Monday, November 19, 2012

He's Just Not That Into You


We all have that guy.. and when you clicked this, he popped into your head. You know exactly who this blog is referring to. Well, get ready.. because this is going to get ugly. 
If you:
a) Have been seeing someone that you're "not sure" is totally interested
b) Have been obsessing over someone (i.e. waiting around for a text, or going places where you know you have a chance of running into them..creeping, lurking, or lingering...) who obviously isn't interested 
c) Are with someone who genuinely couldn't care less about you
d) Are desperately missing a crappy ex


I'm here to help you lift your head up, walk away, and let go



Rule Number One: Anything you chase in your life, will run away.
Men, for the most part, like to pursue women. It's just in their genes or something. Men like not knowing if they can catch you, and they feel rewarded when they do. Which, in turn, will make you seem much more valuable to them. If you're blowing up his phone every night or creeping around town hoping to run into him.. he's going to view you as a stage five clinger and flee out of your sight. Give a man a chase and he'll eat it up. Don't EVER text him first.. and if he texts you, don't text back immediately. Give the guy a few minutes. It's creepy and obsessive if he sends you a text and before he can even click the home button on his iPhone.. DING! Here's your reply. Stop it. Relax. This is when you'll find out if he's actually interested. If he doesn't text you.. quit telling yourself "well maybe he thinks i'm not interested..", "maybe he's waiting for me to text him first..", "well maybe he's shy".. NO. Bottom line: if he wanted to contact you, he would. Stop making excuses for this obviously uninterested guy, and find one who puts forth some effort. You are a prize.. and you deserve to be pursued. No matter how many times you've imagined your first name with his last, it's never going to happen.

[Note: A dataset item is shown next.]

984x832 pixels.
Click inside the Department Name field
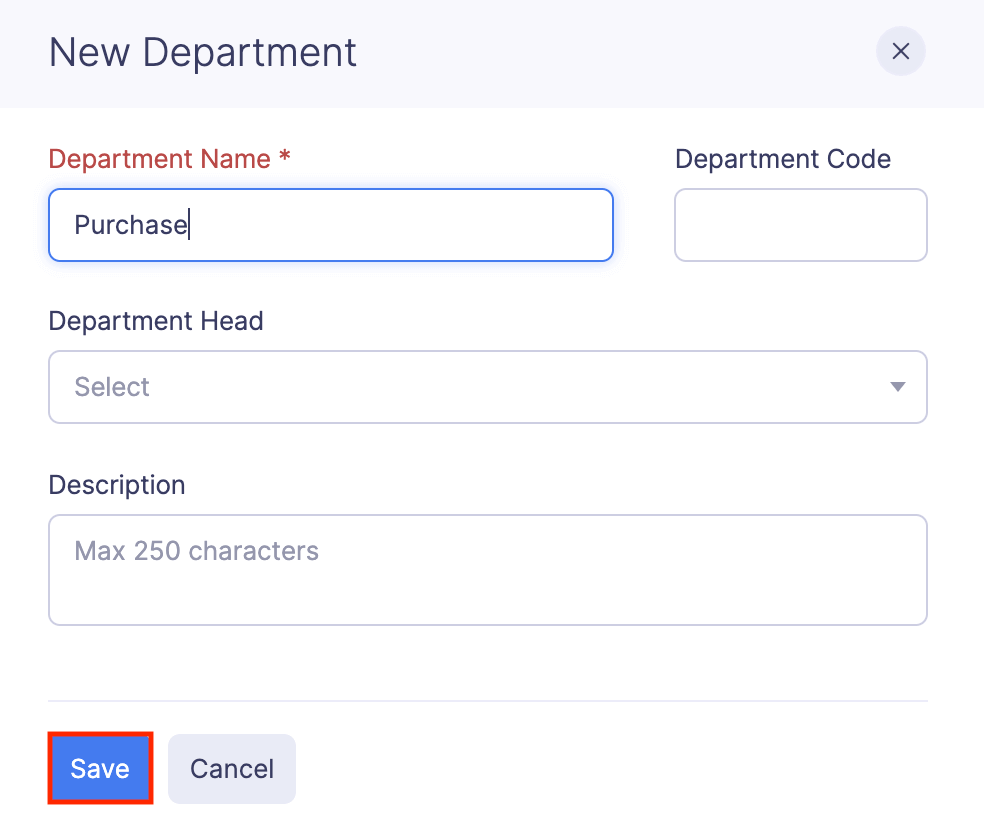point(330,225)
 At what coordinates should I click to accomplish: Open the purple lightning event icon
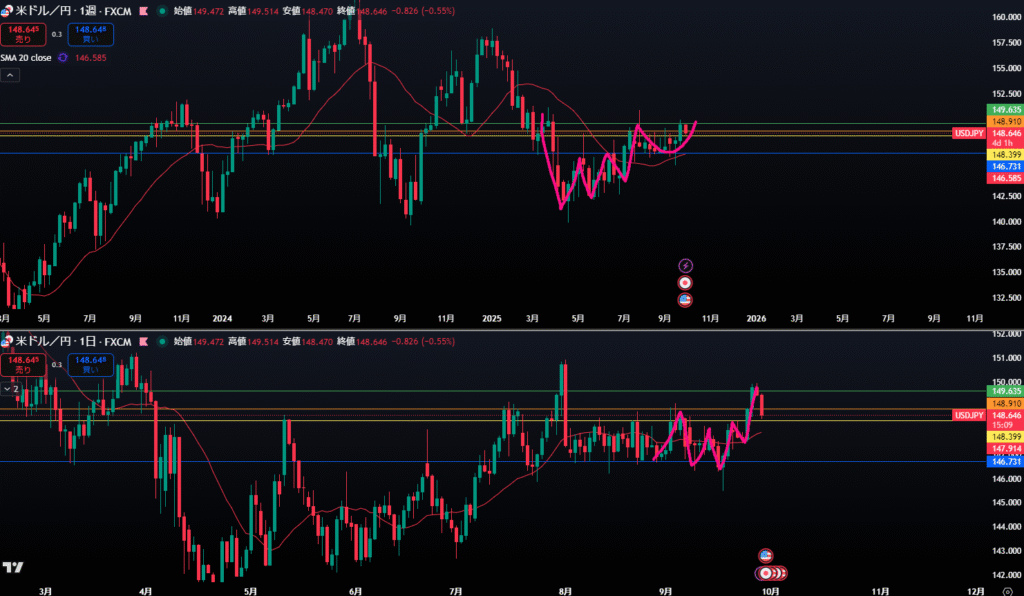685,265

Rule Number Two: If a guy wants you, he'll do everything in his power to keep you. 
This rule is referring to "c" on my list. If you're with someone who isn't reciprocating in your relationship.. get out, now. Find someone who will compromise with you. Relationships are a two way street, and both partners should be putting in equal amounts of effort. You shouldn't be doing all of the bending. Cut your losses and don't waste your time. If you don't, he will continue to drag you through a completely unsatisfying relationship, and you'll never be truly happy. The other day in my history class, I heard a guy say he loves his girlfriend and wants to be with her forever.. but doesn't believe in marriage. I call BS. Every man you've ever dated who has said he doesn't want to get married or doesn't believe in marriage.. will, rest assured, someday be married. It just will never be with you. A man who wants to make a relationship work will move mountains to keep the woman he loves. If he's not calling you to tell you he loves you and wants you back, it should be because he's showing up at your house to do it in person. If he's not doing any of that.. he may love you, he may miss you, but ultimately he's just not that into you. Stop taking his calls and let him know what it's like to live without you. Also, don't be flattered that he misses you. He should miss you. However, he's still the same jerk who treated you terribly. Remember, the only reason he can miss you is because he's committed the actions which led him to every day..not be with you. Be classy. And don't confuse being classy with being a doormat. Classy is walking away with your head held high, graciously, and with all dignity. Being a doormat is still offering to drive him to the dentist for his root canal. No matter how powerful and real your feelings may be for someone, if that person cannot fully and honestly return those feelings and actively love you back, these feelings mean nothing. Cut him off. Let him miss you. And never give him the chance to mistreat you again. 


Rule Number Three: It's called a breakup because it's broken.
Breakups are hard..but they're supposed to be clean breaks. Hard, clean breaks. No talking, no seeing, no touching, no drunk dials. The relationship is over.. and you're definitely not supposed to sleep with the guy who just broke your heart a week ago. Call all of your friends, go to the gym, sleep it off, go buy a puppy.. do whatever you have to in order to move on and get him off of your mind. If it was meant to be, it would've been. But it's over. And by the way.. breakup sex still means you're broken up.  Hey girl. Get your hands off of him, put your clothes back on, and go home. Do not find an excuse to stay. Do not think that because of all the crazy hotness of it all, you're meant to be together. Yes, breakup hook ups do seem like a good idea, but it confuses everything and makes you have separate emotions. Deciding to get back together with someone is a complicated and difficult decision. Just remember that the person you're getting back together with is the same person who, not long ago, looked you in your beautiful face, with all of your amazing qualities, and said "no thanks, i'll go out and sniff around for something better for a while." You deserve to be with someone who treats you like the princess you are. 

And last, but not least...


There's a guy out there who's going to be really happy that you didn't get back together with your crappy ex-boyfriend; or really happy that you finally gave up on that person you were chasing. I know mine is.